La queue efface parfois partiellement  les empreintes,

  laissant une trainée large d'une quinzaine de centimètres

Un pied postérieur est encore visible sur le côté.

 

réfectoire de castor

Le rongeur traîne jusqu'à l'eau de nombreuses branches,

qu'il écorce ensuite en toute impunité.

Ces lieux sont appelés "réfectoires"

Ces garde-manger sont signe d'une certaine activité.

 

 

Ecorçage castor

Les rameaux de saules ou de peupliers,

sont soigneusement effeuillés puis écorcés.

Etrangement, les incisives laisse peu de marques.

Ces branches finissent immergées, ou dispersées par le courant.

Plus le bois mis à nu semble blanc, plus la branche est fraîche.

 

Peuplier

L'abattage des grands arbres favorise l'entrée de la lumière.

Ces derniers sont alors remplacés par de vigoureuses cépées,

ce qui contribue au rajeunissement de la végétation riveraine.

On assiste alors à la création des fameux pâturages à castor

 

Indices catsor

Les coupes effectuées par le castor à différentes hauteurs

nous renseignent  sur l’amplitude des crues

 

Coupe de castor

Pour différencier la coupe faite lors des travaux d'élagage de celle du rongeur,

Il suffit de passer le doigt sur la partie sectionnée pour apprécier le relief.

 

Abroutissement castor

Abroutissement opéré par le rongeur.

Curieusement, les variétés d'arbre les plus touchées

sont aussi celles qui se recèpent le plus facilement :

saules, peupliers, noisetiers, aulnes glutineux.

 

copeaux

Au pied de l'ouvrage reposent des copeaux de grande taille,

qui permettent d'imaginer à quelle vitesse et facilité ces arbres sont découpés.

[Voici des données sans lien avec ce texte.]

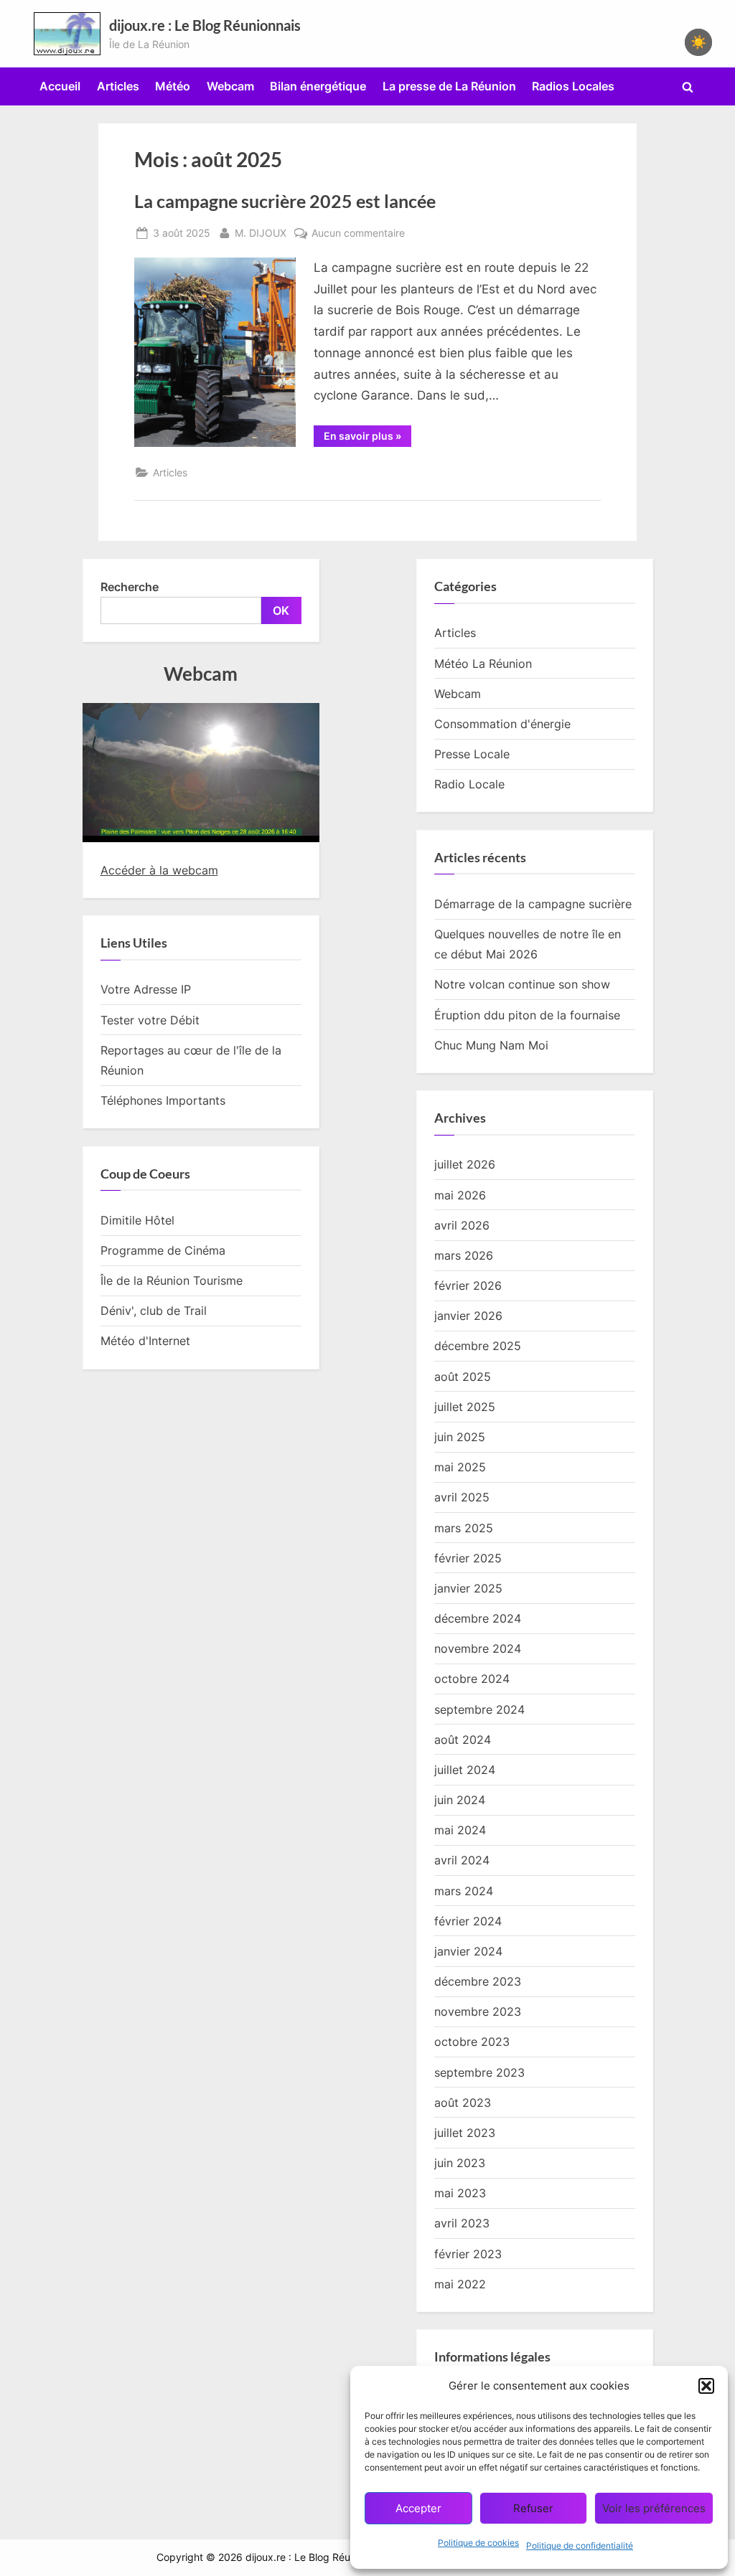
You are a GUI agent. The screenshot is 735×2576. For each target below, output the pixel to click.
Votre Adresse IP (145, 989)
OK (281, 610)
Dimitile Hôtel (137, 1220)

Dimensions : (L) 8 x (l) 1,5 cm. (environ la longueur d'un pouce humain)

 

arbre abattu

Les arbres abattus, toujours liés à leur pied, peuvent être observés

jusqu'à 50-60 mètres de la "sainte rive" protectrice.

 

Tronçonnage

L'arbre est ensuite tronçonné en rondins plus manœuvrables

 

 

Rondin

L'un de ces rondins, ici complètement dépouillé, échoué.

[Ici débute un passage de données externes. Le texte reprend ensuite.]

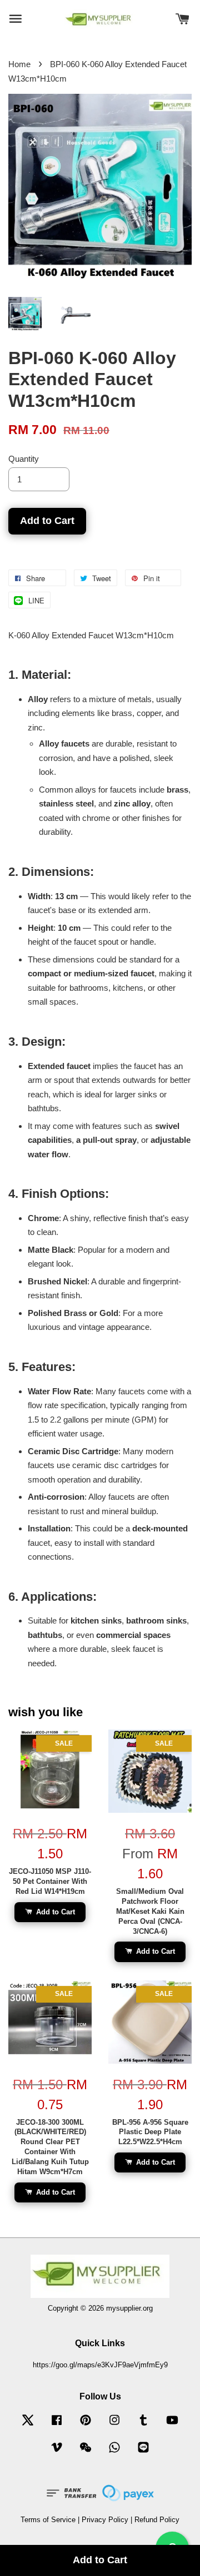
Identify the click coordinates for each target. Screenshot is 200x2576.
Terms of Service (48, 2519)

Leur taille est variable mais le design "pointe de crayon" reste la marque de fabrique.

Les crues peuvent transporter ces rondins très loin de la zone occupée par les rongeurs

Dimensions : (L) 55 x (l) 7 cm.

 

Branches traînées par un castor

Les "coulées striées" du castor

Formées lorsque l'animal traîne les branches vers ses refectoires

 

Au pays du castor

En contre-partie de ses divers aménagements,

notre animal exige des eaux calmes et des arbres, 

ce que lui procurent les paysages ligériens.

Retour au Pliocène*,

le fracas des arbres s'écrasant au sol hante de nouveau les nuits...

 

 

Coulée

La forte corpulence du rongeur et ses membres courts

ne facilitent pas ses déplacements sur la terre ferme.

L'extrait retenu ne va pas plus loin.